--- Excerpt to read ---

-- Opening Marker --

Does Mom Know Best? Parental Misconceptions About Adolescent Contraception.

In the ongoing debate over the provision of sex education in schools, many agree that parents should be the primary source of sex education for their children. A recent survey explores whether parents know what they are talking about.
By nature, teenagers assume that their parents don’t know what they are talking about. Parents, for their part, usually do know more about life than their children. The cliché of the ineffective parental “sex talk,” where fidgeting parents sit their children down and explain the birds and the bees, is famous more for its uncomfortable mix of normally asexual family relationships and explicit and intimate discussion of sexuality than for bad advice.
So it came as no small surprise to find that in addition to a fumbling delivery, parents may not even have the right answers. In a study published in the March/April issue of the journal Perspectives on Sexual and Reproductive Health, researchers from the University of Minnesota conducted a telephone survey of more than 1,000 parents of teenagers in Minnesota on their beliefs regarding the safety and effectiveness of condoms and birth control pills.
Prefacing their discussion of the results, researchers noted that there is little data showing that parent-child sex discussions have any significant effect on teenage sexual behavior. They also noted findings showing that both children and parents want to have positive discussions about sex.
Despite substantial evidence showing that condoms are effective at preventing pregnancy and sexually-transmitted diseases, only 47% of the parents believed that condoms are very effective for STD prevention, and 40% for pregnancy prevention.

-- Closing Marker --

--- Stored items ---
-- Opening Marker --

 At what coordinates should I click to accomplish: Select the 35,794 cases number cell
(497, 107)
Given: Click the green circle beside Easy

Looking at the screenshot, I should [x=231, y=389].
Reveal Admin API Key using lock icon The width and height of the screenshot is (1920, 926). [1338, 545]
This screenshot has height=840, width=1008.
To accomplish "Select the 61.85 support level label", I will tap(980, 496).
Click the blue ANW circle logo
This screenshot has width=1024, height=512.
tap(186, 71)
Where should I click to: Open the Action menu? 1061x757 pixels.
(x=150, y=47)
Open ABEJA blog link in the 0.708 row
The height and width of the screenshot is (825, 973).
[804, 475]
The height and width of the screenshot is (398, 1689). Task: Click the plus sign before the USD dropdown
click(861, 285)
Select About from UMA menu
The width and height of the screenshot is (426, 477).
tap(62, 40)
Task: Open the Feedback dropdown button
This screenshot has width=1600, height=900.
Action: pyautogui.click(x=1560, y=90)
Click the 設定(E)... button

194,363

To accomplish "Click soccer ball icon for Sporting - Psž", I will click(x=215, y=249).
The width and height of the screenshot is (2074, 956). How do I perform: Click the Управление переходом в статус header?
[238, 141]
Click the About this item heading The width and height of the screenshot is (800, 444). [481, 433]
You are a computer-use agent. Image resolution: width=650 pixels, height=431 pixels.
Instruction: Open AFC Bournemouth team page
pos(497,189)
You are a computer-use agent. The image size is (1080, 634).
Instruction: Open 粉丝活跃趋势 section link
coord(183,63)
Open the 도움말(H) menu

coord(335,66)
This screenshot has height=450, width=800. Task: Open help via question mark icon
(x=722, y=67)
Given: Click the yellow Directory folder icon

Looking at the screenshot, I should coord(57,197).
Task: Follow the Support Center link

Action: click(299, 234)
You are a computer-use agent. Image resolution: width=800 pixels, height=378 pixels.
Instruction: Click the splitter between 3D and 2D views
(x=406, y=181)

-- Closing Marker --

--- Your assignment ---
Carry on the article on parents' beliefs about teen contraception, picking up right after its final sentence. Please treat the entries as material separate from the article on parents' beliefs about teen contraception.

--- Exercise answer ---
Of interest, fathers tended to have more accurate views on the effectiveness of condoms and mothers have more accurate views on the effectiveness of the birth control pill. Also of considerable importance in the currently politically-charged atmosphere of sexual health policymaking, liberals were more likely than conservatives to have accurate views on the effectiveness of condoms.
The authors conclude, “Sexuality is a sensitive and difficult subject, and many parents lack adequate role models for educating and socializing their children about sex. Parents’ discomfort with discussing sex may stem partly from a lack of relevant information. Because our society encourages parents to be the primary sex educators of their children, society is obligated to provide parents with medically accurate information.”
If you are a parent, or planning on being one, do your homework. When you are looking for sexual health on the Internet, seek sources based on sound science, not ideology. In an age when children are having sex young and STDs are all too common, having an open and accurate and sex talk with your children is too important to mess up because you don’t know what you are talking about or are uncomfortable with your child’s developing sexuality. Get the facts and keep them from having children too young or getting sick before their time.